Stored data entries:
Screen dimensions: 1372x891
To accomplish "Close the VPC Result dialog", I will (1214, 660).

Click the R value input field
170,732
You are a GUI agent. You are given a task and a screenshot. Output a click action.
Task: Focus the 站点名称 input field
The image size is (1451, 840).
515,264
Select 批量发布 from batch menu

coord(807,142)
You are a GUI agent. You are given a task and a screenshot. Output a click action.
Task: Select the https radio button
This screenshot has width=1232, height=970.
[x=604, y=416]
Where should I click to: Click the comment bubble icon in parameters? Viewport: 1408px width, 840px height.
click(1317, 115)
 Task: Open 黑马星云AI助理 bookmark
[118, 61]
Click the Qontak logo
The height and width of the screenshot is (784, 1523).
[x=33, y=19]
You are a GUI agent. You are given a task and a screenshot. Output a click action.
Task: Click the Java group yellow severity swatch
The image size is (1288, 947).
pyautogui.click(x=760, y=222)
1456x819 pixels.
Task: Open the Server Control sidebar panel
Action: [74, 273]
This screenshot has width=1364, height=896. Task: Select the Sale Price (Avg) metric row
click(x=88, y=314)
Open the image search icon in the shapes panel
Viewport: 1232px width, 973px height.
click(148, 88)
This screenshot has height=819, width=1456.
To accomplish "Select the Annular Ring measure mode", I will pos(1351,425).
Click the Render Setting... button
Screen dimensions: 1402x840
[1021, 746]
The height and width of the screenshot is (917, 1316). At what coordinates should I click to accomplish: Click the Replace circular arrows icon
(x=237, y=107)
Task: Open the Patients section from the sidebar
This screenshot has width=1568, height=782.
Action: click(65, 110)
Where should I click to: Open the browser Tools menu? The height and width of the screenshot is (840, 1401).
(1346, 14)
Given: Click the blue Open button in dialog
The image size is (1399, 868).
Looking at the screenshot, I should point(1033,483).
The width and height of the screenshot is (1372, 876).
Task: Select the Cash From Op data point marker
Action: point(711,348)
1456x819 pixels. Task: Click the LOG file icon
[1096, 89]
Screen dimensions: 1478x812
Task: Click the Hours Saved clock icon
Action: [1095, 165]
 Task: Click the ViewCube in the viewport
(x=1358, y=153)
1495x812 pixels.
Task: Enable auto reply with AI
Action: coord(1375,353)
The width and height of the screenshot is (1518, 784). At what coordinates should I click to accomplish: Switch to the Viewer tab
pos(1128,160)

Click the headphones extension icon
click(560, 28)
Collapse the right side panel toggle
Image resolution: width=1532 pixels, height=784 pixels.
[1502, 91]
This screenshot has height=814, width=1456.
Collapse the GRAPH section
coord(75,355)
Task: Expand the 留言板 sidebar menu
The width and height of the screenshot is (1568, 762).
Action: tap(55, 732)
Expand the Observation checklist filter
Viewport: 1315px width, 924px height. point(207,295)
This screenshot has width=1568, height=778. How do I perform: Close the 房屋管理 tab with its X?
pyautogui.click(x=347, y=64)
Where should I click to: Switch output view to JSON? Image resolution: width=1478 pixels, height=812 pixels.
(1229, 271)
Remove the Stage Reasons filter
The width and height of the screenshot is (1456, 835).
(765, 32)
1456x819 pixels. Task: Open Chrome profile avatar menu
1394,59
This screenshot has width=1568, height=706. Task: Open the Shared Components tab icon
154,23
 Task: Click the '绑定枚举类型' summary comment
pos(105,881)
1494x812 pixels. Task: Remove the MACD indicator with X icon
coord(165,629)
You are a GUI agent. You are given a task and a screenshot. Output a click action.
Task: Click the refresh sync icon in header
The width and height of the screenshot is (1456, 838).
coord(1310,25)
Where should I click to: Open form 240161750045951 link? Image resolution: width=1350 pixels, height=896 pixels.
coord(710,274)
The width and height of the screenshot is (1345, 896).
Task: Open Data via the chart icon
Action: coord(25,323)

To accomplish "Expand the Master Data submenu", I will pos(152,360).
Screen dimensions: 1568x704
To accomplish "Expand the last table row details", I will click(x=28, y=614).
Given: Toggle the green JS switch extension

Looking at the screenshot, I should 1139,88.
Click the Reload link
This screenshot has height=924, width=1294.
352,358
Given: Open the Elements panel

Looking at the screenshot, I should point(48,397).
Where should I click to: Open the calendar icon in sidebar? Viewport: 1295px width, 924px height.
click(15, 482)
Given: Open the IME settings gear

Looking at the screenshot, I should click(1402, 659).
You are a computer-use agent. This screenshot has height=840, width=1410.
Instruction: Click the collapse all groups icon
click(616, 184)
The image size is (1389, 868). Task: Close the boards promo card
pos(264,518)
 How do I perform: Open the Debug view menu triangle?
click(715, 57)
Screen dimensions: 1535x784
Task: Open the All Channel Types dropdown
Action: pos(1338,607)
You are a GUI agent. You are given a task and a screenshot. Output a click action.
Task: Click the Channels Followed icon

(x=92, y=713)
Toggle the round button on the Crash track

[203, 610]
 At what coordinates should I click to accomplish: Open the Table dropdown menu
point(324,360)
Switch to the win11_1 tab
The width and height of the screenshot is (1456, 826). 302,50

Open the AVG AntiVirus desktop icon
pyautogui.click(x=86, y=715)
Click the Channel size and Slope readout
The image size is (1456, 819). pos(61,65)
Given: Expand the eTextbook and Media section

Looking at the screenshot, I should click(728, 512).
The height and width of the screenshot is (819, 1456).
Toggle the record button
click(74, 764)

Your task: Nothing but an exact copy of the records belongs in the answer.

Output for this exercise:
Screen dimensions: 1372x891
To accomplish "Close the VPC Result dialog", I will (1214, 660).

Click the R value input field
170,732
You are a GUI agent. You are given a task and a screenshot. Output a click action.
Task: Focus the 站点名称 input field
The image size is (1451, 840).
515,264
Select 批量发布 from batch menu

coord(807,142)
You are a GUI agent. You are given a task and a screenshot. Output a click action.
Task: Select the https radio button
This screenshot has width=1232, height=970.
[x=604, y=416]
Where should I click to: Click the comment bubble icon in parameters? Viewport: 1408px width, 840px height.
click(1317, 115)
 Task: Open 黑马星云AI助理 bookmark
[118, 61]
Click the Qontak logo
The height and width of the screenshot is (784, 1523).
[x=33, y=19]
You are a GUI agent. You are given a task and a screenshot. Output a click action.
Task: Click the Java group yellow severity swatch
The image size is (1288, 947).
pyautogui.click(x=760, y=222)
1456x819 pixels.
Task: Open the Server Control sidebar panel
Action: [74, 273]
This screenshot has width=1364, height=896. Task: Select the Sale Price (Avg) metric row
click(x=88, y=314)
Open the image search icon in the shapes panel
Viewport: 1232px width, 973px height.
click(148, 88)
This screenshot has height=819, width=1456.
To accomplish "Select the Annular Ring measure mode", I will pos(1351,425).
Click the Render Setting... button
Screen dimensions: 1402x840
[1021, 746]
The height and width of the screenshot is (917, 1316). At what coordinates should I click to accomplish: Click the Replace circular arrows icon
(x=237, y=107)
Task: Open the Patients section from the sidebar
This screenshot has width=1568, height=782.
Action: click(65, 110)
Where should I click to: Open the browser Tools menu? The height and width of the screenshot is (840, 1401).
(1346, 14)
Given: Click the blue Open button in dialog
The image size is (1399, 868).
Looking at the screenshot, I should point(1033,483).
The width and height of the screenshot is (1372, 876).
Task: Select the Cash From Op data point marker
Action: point(711,348)
1456x819 pixels. Task: Click the LOG file icon
[1096, 89]
Screen dimensions: 1478x812
Task: Click the Hours Saved clock icon
Action: [1095, 165]
 Task: Click the ViewCube in the viewport
(x=1358, y=153)
1495x812 pixels.
Task: Enable auto reply with AI
Action: coord(1375,353)
The width and height of the screenshot is (1518, 784). At what coordinates should I click to accomplish: Switch to the Viewer tab
pos(1128,160)

Click the headphones extension icon
click(560, 28)
Collapse the right side panel toggle
Image resolution: width=1532 pixels, height=784 pixels.
[1502, 91]
This screenshot has height=814, width=1456.
Collapse the GRAPH section
coord(75,355)
Task: Expand the 留言板 sidebar menu
The width and height of the screenshot is (1568, 762).
Action: tap(55, 732)
Expand the Observation checklist filter
Viewport: 1315px width, 924px height. point(207,295)
This screenshot has width=1568, height=778. How do I perform: Close the 房屋管理 tab with its X?
pyautogui.click(x=347, y=64)
Where should I click to: Switch output view to JSON? Image resolution: width=1478 pixels, height=812 pixels.
(1229, 271)
Remove the Stage Reasons filter
The width and height of the screenshot is (1456, 835).
(765, 32)
1456x819 pixels. Task: Open Chrome profile avatar menu
1394,59
This screenshot has width=1568, height=706. Task: Open the Shared Components tab icon
154,23
 Task: Click the '绑定枚举类型' summary comment
pos(105,881)
1494x812 pixels. Task: Remove the MACD indicator with X icon
coord(165,629)
You are a GUI agent. You are given a task and a screenshot. Output a click action.
Task: Click the refresh sync icon in header
The width and height of the screenshot is (1456, 838).
coord(1310,25)
Where should I click to: Open form 240161750045951 link? Image resolution: width=1350 pixels, height=896 pixels.
coord(710,274)
The width and height of the screenshot is (1345, 896).
Task: Open Data via the chart icon
Action: coord(25,323)

To accomplish "Expand the Master Data submenu", I will pos(152,360).
Screen dimensions: 1568x704
To accomplish "Expand the last table row details", I will click(x=28, y=614).
Given: Toggle the green JS switch extension

Looking at the screenshot, I should 1139,88.
Click the Reload link
This screenshot has height=924, width=1294.
352,358
Given: Open the Elements panel

Looking at the screenshot, I should point(48,397).
Where should I click to: Open the calendar icon in sidebar? Viewport: 1295px width, 924px height.
click(15, 482)
Given: Open the IME settings gear

Looking at the screenshot, I should click(1402, 659).
You are a computer-use agent. This screenshot has height=840, width=1410.
Instruction: Click the collapse all groups icon
click(616, 184)
The image size is (1389, 868). Task: Close the boards promo card
pos(264,518)
 How do I perform: Open the Debug view menu triangle?
click(715, 57)
Screen dimensions: 1535x784
Task: Open the All Channel Types dropdown
Action: pos(1338,607)
You are a GUI agent. You are given a task and a screenshot. Output a click action.
Task: Click the Channels Followed icon

(x=92, y=713)
Toggle the round button on the Crash track

[203, 610]
 At what coordinates should I click to accomplish: Open the Table dropdown menu
point(324,360)
Switch to the win11_1 tab
The width and height of the screenshot is (1456, 826). 302,50

Open the AVG AntiVirus desktop icon
pyautogui.click(x=86, y=715)
Click the Channel size and Slope readout
The image size is (1456, 819). pos(61,65)
Given: Expand the eTextbook and Media section

Looking at the screenshot, I should click(728, 512).
The height and width of the screenshot is (819, 1456).
Toggle the record button
click(74, 764)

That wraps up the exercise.